Eine im Rahmen des Europäischen Kongresses zu psychosomatischen Forschungen vorgestellte Studie des Universitätsklinikums Düsseldorf untersuchte den Zusammenhang zwischen Qualität der Diagnose und der Gesprächsdauer zwischen Arzt und Patient, wobei 500 Arzt-/Patienten-Gespräche in 18 Praxen herangezogen wurden, und kam dabei zu folgendem Ergebnis:
Wenn ein Patient bei einem Arztbesuch nur durchschnittlich 1,8 Minuten redete, erkannte der Arzt psychisch oder durch Stress verursachte Krankheitsbilder oftmals nicht und stellte Fehldiagnosen.
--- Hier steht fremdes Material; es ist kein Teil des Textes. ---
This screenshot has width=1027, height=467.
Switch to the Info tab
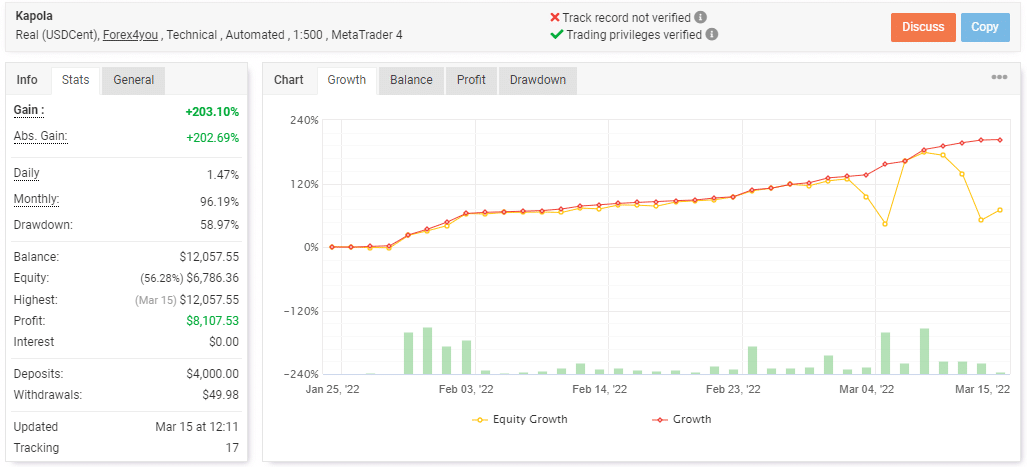click(x=27, y=80)
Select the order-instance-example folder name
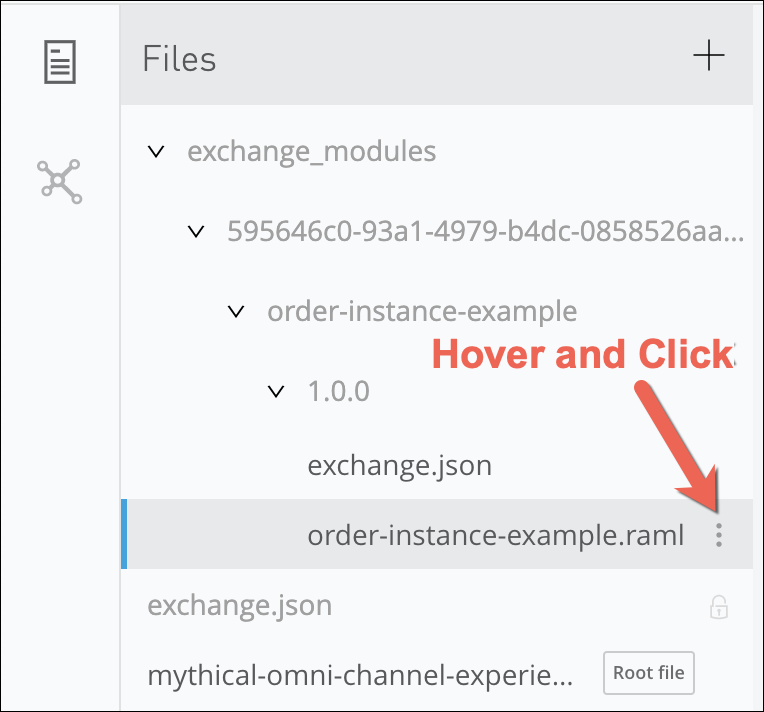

Erst bei längeren Gesprächen (ab 3,5 Minuten "Redezeit" der Patienten) wurde ein problematischer Hintergrund wie Scheidung oder häusliche Gewalt sichtbar und der Arzt war eher in der Lage, psychosomatische Erkrankungen zu erkennen.
Nach Angaben der Forscher leidet etwa jeder 7. Deutsche an psychisch verursachten Symptomen wie Kopf- oder Rückenschmerzen.